DATA EXTRACTS ->
◆ ◆ ◆ ◆ ◆
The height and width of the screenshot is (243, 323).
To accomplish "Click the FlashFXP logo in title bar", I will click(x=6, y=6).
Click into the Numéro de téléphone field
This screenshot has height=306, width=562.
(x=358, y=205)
◆ ◆ ◆ ◆ ◆
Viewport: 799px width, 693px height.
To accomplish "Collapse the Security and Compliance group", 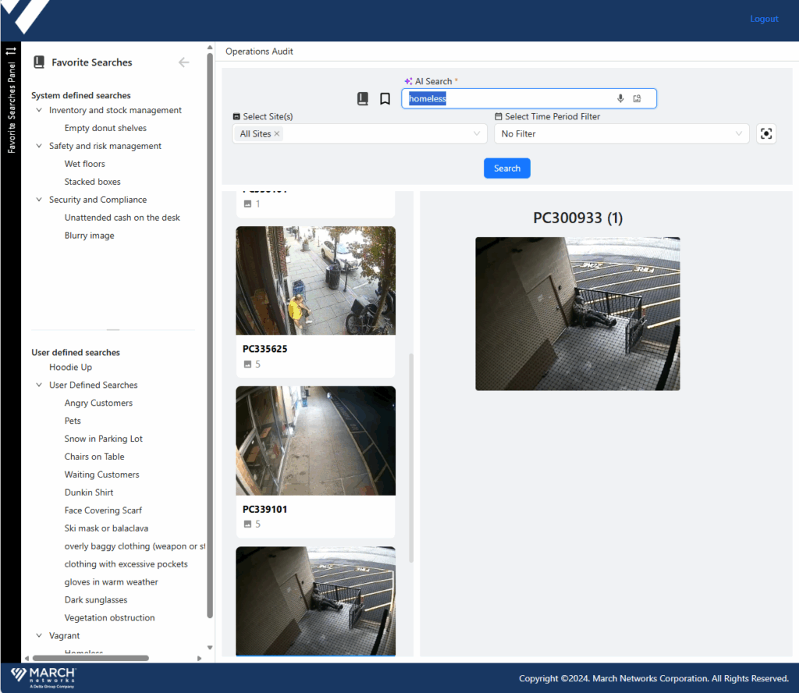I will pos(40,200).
◆ ◆ ◆ ◆ ◆
AIM OF THE EXERCISE -> Copy each line above that contains the string "Click".

ANSWER SPACE ->
To accomplish "Click the FlashFXP logo in title bar", I will click(x=6, y=6).
Click into the Numéro de téléphone field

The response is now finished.